La Celaá de 1793 eran el diputado jacobino Hébert y el alcalde de París, Chaumette. Mandaron a la Torre, la prisión en la que María Antonieta velaba la muerte, a un matrimonio sórdio y brutal para que educaran al Delfín, Simon, un zapatero jacobino y analfabeto, y su mujer, una sucia sans culottes que olía a flujo de burdel y a sudor de cuartel. Dos almas como la de Celaá, cuya misión era la de pervertir al Heredero robándole su identidad y su conciencia hasta convertirlo en un monstruo de ocho años capaz de acusar a su madre de masturbarse con él y para él. Le hicieron olvidar lo que había aprendido, le emborrachaban a diario, le enseñaron a hablar como un estibador y a comportarse como una bestia.
Eso es lo que la Ley de Educación de la sans culottes Celaá pretende hacer con los niños españoles más de doscientos años después de la Revolución Francesa, embrutecerlos convirtiendo sus escuelas en tabernas ideológicas y sus vidas en el bidé de la libertad.

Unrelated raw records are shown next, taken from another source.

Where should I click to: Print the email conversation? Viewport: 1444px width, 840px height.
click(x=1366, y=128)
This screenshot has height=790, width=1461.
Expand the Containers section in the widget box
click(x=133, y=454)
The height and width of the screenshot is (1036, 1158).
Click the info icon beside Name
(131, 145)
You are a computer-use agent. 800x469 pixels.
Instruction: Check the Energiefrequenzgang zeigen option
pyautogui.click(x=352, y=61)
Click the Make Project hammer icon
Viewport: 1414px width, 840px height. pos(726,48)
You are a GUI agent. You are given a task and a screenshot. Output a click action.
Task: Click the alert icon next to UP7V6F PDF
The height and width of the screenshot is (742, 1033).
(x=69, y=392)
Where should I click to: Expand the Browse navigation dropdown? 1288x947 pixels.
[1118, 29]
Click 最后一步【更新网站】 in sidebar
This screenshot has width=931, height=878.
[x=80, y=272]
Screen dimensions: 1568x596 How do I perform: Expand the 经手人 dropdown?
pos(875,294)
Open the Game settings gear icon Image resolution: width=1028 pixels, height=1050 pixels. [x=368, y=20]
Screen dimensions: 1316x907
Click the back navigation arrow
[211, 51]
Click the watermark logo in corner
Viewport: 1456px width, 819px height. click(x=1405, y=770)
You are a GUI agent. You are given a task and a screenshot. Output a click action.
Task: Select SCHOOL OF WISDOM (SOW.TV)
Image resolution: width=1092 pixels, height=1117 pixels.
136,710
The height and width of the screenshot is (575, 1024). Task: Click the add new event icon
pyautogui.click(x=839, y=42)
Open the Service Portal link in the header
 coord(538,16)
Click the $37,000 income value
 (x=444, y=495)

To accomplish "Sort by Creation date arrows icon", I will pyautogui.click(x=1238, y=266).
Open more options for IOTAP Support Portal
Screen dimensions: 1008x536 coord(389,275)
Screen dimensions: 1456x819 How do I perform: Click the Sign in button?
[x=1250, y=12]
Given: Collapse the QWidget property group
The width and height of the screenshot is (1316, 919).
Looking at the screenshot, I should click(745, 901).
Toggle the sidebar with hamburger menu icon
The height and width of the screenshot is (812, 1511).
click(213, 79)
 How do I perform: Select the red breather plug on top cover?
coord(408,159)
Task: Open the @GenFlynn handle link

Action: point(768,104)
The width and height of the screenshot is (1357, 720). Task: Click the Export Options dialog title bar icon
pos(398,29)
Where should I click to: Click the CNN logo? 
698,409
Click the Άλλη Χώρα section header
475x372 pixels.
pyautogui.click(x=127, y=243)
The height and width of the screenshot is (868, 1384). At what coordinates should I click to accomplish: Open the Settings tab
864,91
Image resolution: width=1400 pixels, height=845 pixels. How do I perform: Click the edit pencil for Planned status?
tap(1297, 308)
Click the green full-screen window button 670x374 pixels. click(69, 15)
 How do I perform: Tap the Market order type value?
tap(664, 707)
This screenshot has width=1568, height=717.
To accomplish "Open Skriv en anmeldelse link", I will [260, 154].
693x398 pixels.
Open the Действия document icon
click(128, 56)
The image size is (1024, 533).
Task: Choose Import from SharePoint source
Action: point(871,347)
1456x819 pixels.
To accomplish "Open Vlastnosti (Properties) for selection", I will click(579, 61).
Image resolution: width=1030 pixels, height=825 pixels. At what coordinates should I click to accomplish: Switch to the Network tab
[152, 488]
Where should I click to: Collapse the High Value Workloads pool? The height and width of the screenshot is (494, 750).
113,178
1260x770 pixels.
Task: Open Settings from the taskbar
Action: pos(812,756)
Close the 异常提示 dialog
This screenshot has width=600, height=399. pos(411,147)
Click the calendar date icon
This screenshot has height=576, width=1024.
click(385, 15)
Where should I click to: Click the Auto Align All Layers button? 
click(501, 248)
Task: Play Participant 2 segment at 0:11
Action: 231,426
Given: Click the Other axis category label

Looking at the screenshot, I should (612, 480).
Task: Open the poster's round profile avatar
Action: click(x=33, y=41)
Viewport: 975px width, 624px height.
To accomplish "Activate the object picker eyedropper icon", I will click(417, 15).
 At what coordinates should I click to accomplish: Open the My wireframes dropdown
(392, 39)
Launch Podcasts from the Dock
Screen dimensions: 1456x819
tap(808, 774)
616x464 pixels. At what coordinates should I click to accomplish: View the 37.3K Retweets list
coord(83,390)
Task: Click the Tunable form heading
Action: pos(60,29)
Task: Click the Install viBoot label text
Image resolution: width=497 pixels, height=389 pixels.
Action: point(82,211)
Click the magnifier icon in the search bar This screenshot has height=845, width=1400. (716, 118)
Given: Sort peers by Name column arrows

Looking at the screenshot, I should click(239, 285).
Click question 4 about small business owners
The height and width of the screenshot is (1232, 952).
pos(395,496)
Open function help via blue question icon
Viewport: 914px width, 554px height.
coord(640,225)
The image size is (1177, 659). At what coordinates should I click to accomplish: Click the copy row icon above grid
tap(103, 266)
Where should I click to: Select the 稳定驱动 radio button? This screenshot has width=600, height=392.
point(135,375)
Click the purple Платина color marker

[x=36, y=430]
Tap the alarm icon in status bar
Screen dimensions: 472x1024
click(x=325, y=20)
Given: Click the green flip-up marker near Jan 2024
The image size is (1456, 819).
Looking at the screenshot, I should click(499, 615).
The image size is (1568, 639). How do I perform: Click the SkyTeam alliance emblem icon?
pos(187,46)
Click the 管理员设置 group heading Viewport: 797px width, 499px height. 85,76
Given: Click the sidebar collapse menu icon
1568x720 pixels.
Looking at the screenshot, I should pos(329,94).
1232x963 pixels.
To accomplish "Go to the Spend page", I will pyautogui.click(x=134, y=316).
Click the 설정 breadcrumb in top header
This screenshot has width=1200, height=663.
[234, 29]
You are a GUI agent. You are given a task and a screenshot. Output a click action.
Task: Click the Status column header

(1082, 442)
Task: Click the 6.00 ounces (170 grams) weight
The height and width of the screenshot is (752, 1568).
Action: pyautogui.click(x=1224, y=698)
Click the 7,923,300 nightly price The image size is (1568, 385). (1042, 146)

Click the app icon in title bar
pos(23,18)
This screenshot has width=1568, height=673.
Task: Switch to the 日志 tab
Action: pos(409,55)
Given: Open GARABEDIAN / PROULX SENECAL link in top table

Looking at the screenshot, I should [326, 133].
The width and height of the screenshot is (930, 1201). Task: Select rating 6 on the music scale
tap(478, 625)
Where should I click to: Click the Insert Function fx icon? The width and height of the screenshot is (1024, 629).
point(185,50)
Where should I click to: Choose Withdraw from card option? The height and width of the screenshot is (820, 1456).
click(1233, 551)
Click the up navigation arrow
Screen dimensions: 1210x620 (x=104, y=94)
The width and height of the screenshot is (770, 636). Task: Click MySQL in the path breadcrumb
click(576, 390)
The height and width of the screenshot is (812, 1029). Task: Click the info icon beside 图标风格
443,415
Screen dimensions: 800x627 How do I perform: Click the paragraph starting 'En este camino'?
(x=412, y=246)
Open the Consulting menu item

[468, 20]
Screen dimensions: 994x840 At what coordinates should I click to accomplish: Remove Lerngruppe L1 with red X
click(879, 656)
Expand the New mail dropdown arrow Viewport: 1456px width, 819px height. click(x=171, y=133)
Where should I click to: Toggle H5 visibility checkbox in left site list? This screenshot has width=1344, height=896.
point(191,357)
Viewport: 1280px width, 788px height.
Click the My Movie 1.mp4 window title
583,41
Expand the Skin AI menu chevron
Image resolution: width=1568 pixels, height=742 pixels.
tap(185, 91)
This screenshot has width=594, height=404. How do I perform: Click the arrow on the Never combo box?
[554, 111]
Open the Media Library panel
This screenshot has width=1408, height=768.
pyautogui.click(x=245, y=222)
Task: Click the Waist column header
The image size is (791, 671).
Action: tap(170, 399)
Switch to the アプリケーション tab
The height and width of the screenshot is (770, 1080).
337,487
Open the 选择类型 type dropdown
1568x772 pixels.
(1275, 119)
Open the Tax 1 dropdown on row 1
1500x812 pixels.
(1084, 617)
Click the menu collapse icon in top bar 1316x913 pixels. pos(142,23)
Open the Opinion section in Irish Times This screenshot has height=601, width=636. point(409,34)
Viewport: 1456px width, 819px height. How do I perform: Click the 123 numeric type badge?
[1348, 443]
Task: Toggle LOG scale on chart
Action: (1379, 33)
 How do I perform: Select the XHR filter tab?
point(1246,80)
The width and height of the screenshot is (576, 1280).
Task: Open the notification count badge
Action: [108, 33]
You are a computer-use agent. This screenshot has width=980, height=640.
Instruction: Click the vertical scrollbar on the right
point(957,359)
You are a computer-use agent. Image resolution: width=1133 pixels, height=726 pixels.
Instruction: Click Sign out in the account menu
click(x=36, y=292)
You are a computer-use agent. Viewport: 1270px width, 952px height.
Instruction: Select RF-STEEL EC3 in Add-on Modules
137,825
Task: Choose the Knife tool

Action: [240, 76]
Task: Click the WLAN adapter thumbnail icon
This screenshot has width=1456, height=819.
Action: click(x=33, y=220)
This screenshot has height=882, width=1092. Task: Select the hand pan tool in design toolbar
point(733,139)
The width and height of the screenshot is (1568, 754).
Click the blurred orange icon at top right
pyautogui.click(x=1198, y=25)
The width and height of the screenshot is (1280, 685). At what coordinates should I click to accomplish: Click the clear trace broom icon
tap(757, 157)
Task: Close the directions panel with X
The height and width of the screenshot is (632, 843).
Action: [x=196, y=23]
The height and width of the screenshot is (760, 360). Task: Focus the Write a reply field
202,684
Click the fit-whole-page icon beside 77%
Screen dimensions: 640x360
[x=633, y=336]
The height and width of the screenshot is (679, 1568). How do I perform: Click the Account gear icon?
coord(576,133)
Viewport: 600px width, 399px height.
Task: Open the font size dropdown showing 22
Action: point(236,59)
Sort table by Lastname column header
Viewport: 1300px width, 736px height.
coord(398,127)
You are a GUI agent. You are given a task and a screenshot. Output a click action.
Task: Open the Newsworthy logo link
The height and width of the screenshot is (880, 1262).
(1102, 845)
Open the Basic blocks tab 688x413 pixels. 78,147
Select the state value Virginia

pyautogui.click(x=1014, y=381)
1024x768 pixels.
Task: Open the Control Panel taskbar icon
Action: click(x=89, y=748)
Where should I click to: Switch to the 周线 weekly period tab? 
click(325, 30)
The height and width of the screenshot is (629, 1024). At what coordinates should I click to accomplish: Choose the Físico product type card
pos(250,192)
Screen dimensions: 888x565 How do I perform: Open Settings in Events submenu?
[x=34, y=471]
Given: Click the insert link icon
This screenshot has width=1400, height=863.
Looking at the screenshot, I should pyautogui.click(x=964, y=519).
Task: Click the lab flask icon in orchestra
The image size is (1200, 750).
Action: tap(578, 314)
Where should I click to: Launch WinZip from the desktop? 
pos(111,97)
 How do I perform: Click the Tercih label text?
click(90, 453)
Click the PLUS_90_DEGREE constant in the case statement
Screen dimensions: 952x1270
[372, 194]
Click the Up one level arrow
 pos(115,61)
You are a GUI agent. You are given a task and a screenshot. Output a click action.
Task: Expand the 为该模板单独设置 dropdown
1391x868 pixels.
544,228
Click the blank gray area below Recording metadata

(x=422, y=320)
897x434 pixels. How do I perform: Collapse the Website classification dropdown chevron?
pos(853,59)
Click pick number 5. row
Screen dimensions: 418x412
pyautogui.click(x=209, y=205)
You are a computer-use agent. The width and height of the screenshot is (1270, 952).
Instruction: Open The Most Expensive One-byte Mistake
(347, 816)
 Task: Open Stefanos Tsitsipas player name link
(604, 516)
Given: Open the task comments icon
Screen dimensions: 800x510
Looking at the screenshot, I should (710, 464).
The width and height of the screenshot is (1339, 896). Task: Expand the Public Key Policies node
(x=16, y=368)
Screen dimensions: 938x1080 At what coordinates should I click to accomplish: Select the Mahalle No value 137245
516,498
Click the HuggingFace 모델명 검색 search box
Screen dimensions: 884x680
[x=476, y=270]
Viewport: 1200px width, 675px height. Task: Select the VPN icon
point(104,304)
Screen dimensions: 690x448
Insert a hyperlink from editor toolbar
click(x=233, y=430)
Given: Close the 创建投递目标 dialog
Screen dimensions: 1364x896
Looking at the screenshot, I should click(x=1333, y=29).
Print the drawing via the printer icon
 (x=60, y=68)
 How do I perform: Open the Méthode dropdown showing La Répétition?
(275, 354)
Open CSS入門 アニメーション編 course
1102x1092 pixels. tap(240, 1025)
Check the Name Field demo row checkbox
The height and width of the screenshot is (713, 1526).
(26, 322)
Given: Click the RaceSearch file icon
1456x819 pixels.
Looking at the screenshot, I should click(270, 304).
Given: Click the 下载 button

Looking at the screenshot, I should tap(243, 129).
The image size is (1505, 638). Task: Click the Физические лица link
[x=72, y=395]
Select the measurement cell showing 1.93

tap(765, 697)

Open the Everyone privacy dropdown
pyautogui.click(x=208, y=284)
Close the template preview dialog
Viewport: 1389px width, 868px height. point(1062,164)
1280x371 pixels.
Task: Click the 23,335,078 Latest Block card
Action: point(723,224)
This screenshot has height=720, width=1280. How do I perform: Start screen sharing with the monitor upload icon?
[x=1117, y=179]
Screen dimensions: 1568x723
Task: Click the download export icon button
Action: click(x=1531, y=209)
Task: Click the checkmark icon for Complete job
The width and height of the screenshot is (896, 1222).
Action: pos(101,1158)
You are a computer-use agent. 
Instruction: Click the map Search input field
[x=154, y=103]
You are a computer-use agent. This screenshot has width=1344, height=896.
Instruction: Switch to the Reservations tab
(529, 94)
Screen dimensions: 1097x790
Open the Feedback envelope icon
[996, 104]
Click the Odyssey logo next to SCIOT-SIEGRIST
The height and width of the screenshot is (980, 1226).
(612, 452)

Tuvo que llegar un soldado para acabar con la basura educativa de la Celaá sans culottes, afirmando que prefería que la formación de los niños franceses estuviera en las manos de un cura que solo supiera el Catecismo y las Cuatro Reglas, a que se encargaran de ella los venenosos jacobinos. Se llamaba Napoleón Bonaparte. En España se llamó Francisco Franco.